数据结构与算法-复杂度(时间和空间)

为了引入数据结构与算法的重要性,首先举个例子:

你要在一个在线系统中实时处理数据,假设这个系统平均每分钟会新增 300M 的数据量,如果你的代码不能在 1 分钟内完成对这 300M 数据的处理,那么这个系统就会发生时间爆炸和空间爆炸。表现就是,电脑执行越来越慢,直到死机。因此,我们需要讲究合理的计算方法,去通过尽可能低复杂程度的代码完成计算任务。

时间复杂度的经验性总结:

  • 一个顺序结构的代码,时间复杂度是 O(1)。
  • 二分查找,或者更通用地说是采用分而治之的二分策略,时间复杂度都是 O(logn)。
  • 一个简单的 for 循环,时间复杂度是 O(n)。
  • 两个顺序执行的 for 循环,时间复杂度是 O(n)+O(n)=O(2n),其实也是 O(n)。
  • 两个嵌套的 for 循环,时间复杂度是 O(n²)。

为了更好理解,我们来看一些数据。

假设某个计算任务需要处理 10万 条数据。你编写的代码:

  • 如果是 O(n²) 的时间复杂度,那么计算的次数就大概是 100 亿次左右。
  • 如果是 O(n),那么计算的次数就是 10万 次左右。
  • 如果这个工程师再厉害一些,能在 O(log n) 的复杂度下完成任务,那么计算的次数就是 17 次左右(log 100000 = 16.61,计算机通常是二分法,这里的对数可以以 2 为底去估计)。

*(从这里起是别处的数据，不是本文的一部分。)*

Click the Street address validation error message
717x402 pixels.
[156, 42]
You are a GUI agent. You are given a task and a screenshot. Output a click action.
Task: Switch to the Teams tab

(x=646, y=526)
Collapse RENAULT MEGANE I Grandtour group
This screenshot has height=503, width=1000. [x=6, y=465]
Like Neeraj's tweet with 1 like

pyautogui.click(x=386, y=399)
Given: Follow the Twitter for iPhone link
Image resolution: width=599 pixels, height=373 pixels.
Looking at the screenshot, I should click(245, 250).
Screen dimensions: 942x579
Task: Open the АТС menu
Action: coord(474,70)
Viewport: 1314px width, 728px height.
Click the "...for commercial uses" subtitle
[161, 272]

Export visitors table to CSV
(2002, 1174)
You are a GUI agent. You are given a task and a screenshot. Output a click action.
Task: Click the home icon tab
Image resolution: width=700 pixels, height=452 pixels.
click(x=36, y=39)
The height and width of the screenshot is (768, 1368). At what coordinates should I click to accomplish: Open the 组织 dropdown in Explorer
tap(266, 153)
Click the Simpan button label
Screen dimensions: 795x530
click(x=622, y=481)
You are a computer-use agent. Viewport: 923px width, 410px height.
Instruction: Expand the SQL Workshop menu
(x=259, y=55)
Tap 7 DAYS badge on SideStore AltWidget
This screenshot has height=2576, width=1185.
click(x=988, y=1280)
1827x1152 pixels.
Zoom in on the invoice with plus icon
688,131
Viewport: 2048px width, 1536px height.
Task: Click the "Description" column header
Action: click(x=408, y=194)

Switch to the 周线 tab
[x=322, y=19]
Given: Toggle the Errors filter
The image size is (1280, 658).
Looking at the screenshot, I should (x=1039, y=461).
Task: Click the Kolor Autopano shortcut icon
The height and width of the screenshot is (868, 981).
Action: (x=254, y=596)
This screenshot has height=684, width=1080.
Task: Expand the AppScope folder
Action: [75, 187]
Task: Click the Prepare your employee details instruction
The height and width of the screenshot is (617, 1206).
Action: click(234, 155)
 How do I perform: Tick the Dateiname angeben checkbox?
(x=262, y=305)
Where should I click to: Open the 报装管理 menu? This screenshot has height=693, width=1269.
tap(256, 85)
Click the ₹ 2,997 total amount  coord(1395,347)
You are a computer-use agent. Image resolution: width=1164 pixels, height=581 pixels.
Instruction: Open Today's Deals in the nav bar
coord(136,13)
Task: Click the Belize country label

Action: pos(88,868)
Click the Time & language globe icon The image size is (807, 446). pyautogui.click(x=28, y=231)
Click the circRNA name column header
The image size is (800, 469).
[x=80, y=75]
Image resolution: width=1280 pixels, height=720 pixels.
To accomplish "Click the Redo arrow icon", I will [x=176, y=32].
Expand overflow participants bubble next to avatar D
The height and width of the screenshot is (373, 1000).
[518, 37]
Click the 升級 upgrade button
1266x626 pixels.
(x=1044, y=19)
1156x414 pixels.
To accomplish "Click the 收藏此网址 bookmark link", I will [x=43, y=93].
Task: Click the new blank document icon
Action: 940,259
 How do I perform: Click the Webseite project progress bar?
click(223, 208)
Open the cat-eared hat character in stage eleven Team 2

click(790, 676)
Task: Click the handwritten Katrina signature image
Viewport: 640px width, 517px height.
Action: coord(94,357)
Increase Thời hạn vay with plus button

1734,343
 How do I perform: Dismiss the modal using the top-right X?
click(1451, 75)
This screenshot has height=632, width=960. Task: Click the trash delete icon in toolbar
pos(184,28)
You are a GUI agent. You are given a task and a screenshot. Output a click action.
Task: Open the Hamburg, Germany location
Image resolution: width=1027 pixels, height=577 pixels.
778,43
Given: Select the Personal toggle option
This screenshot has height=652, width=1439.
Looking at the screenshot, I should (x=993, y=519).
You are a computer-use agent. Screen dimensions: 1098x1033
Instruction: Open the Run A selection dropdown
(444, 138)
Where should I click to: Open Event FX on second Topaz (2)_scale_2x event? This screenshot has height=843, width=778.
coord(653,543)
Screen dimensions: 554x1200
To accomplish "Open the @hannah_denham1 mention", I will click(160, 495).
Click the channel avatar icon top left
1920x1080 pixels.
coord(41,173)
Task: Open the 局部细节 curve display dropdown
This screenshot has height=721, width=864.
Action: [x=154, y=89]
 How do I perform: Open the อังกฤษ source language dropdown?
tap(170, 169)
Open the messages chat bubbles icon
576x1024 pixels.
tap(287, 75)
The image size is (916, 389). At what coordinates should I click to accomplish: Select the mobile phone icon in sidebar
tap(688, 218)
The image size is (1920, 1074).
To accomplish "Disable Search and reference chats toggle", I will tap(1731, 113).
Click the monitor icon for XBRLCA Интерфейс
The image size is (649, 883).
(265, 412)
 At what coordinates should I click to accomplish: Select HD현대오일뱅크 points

复杂度通常包括时间复杂度和空间复杂度。在具体计算复杂度时需要注意以下几点。

  • 复杂度与具体的常系数无关,O(n) 和 O(2n) 表示的是同样的复杂度。
  • 复杂度相加的时候,选择高者作为结果,也就是说 O(n²)+O(n) 和 O(n²) 表示的是同样的复杂度。
  • O(1) 也是表示一个特殊复杂度,即任务与算例个数 n 无关。

程序员未雨

Do one thing at a time, and do well.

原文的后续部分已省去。